Recast the lines of the records from the line containing "You are a computer-use" through the end of the records, inclusive, as a Markdown table with the columns Row and Line text. Skip blank lines and leave the pictures out of your answer.

*Text and element pointing records:*
# # # #

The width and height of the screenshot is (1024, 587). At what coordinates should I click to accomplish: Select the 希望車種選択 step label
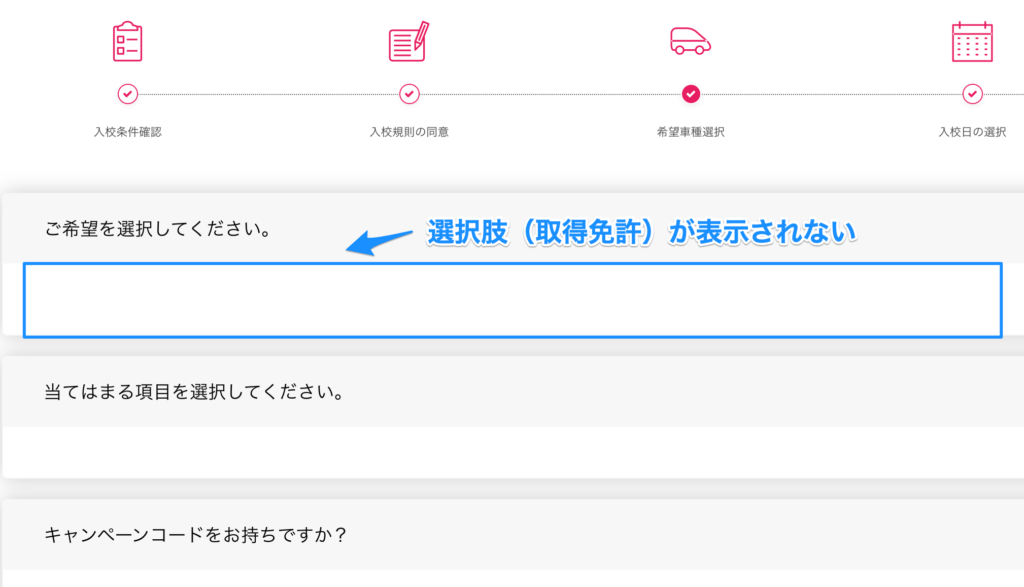click(x=691, y=132)
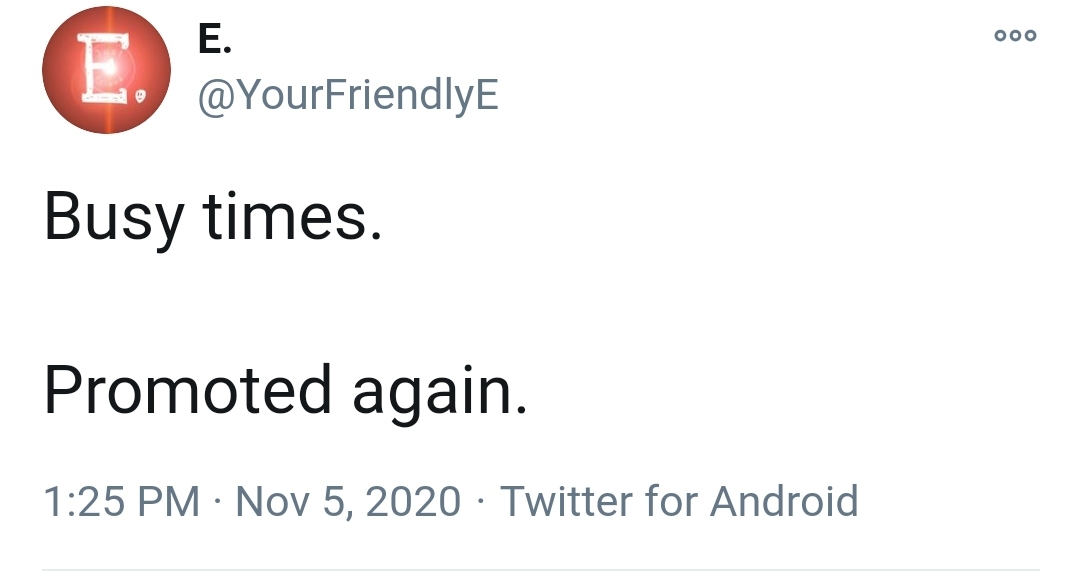Click the "Promoted again." tweet line
Screen dimensions: 1080x573
284,389
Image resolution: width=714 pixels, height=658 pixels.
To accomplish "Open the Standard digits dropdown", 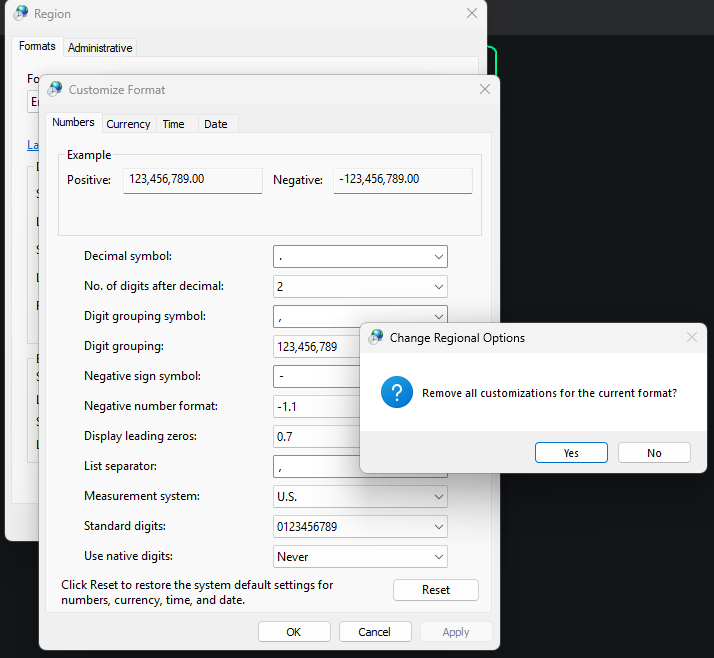I will pos(438,527).
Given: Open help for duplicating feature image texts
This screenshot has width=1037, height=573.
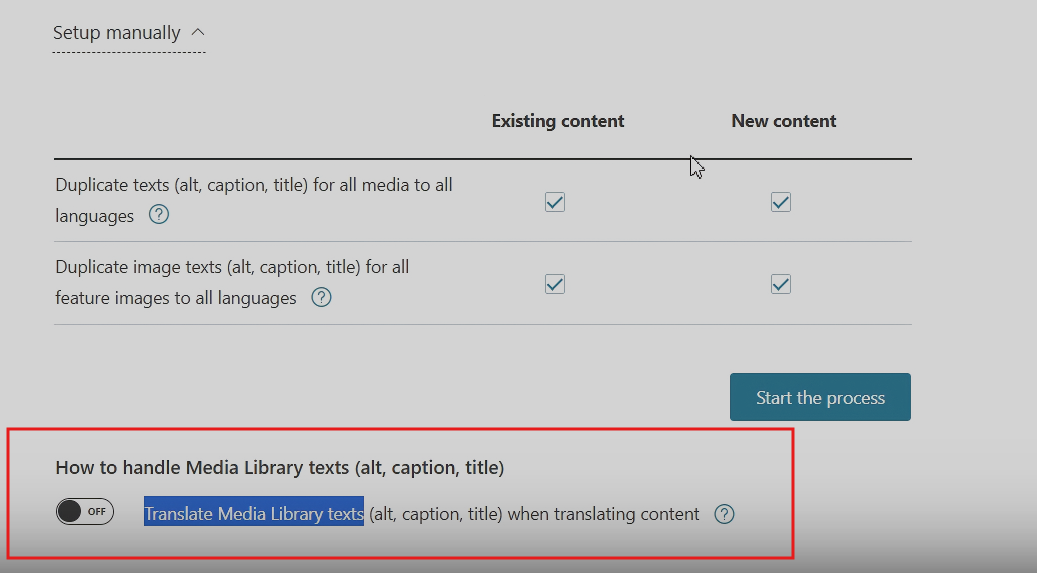Looking at the screenshot, I should point(321,297).
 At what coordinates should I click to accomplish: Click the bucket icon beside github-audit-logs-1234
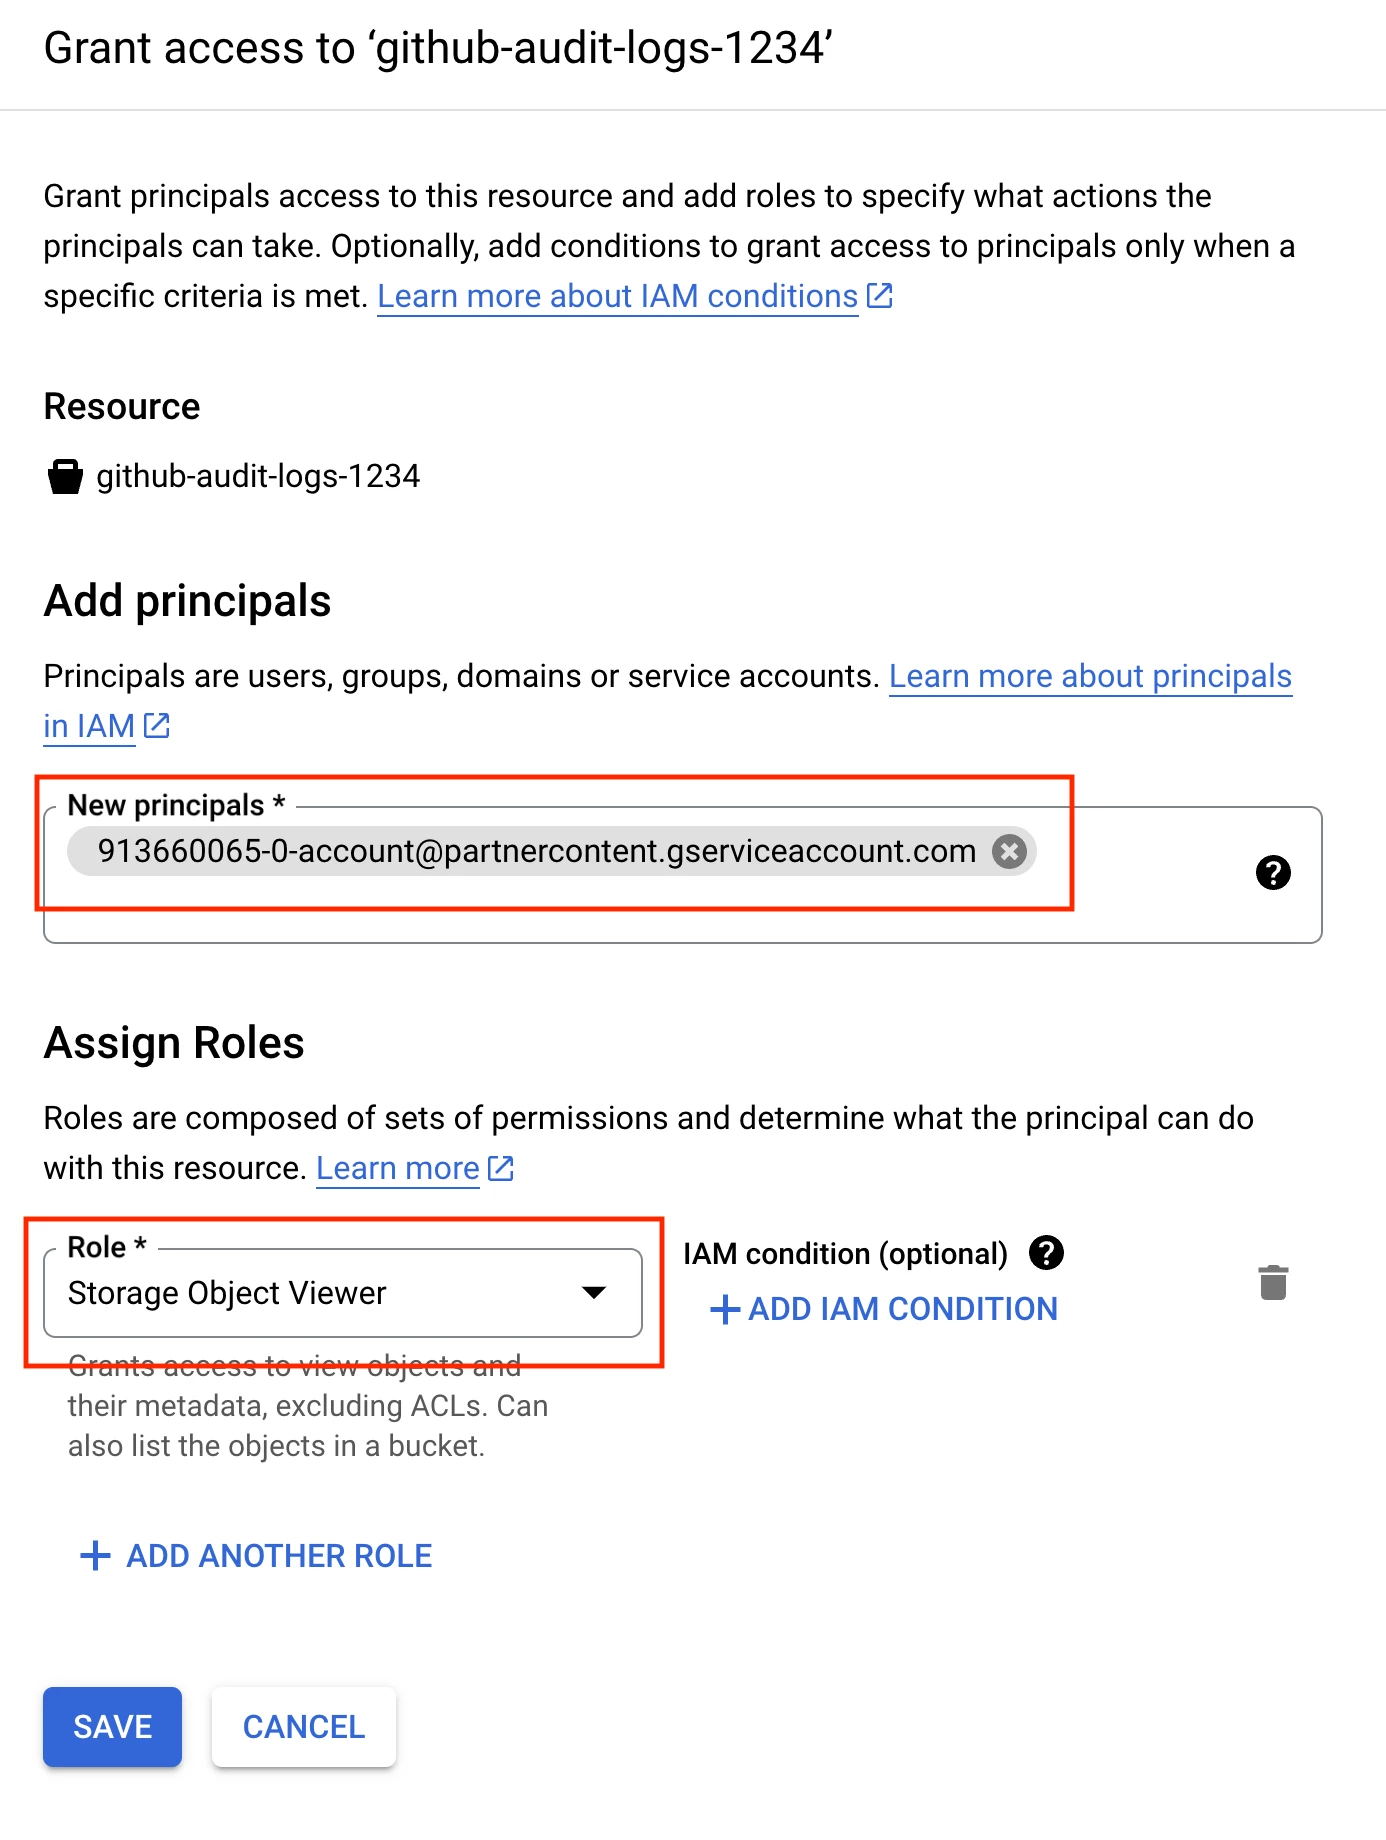click(x=65, y=476)
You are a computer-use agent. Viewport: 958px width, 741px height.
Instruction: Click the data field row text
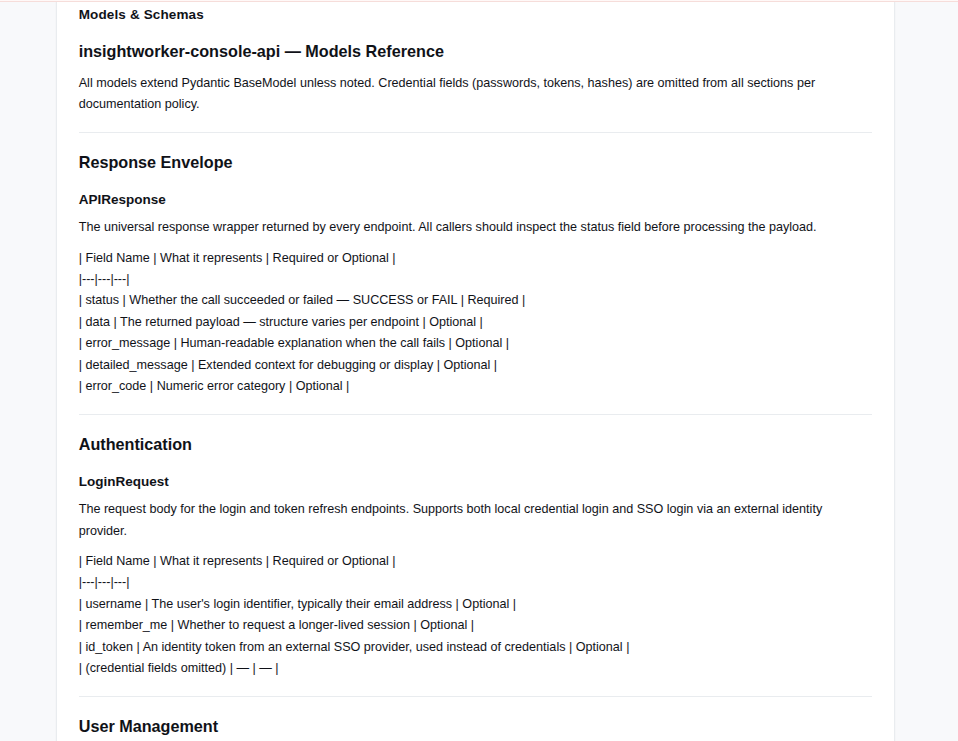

# # # #

*Response:*
| Row | Line text |
|---|---|
| 1 | You are a computer-use agent. Viewport: 958px width, 741px height. |
| 2 | Instruction: Click the data field row text |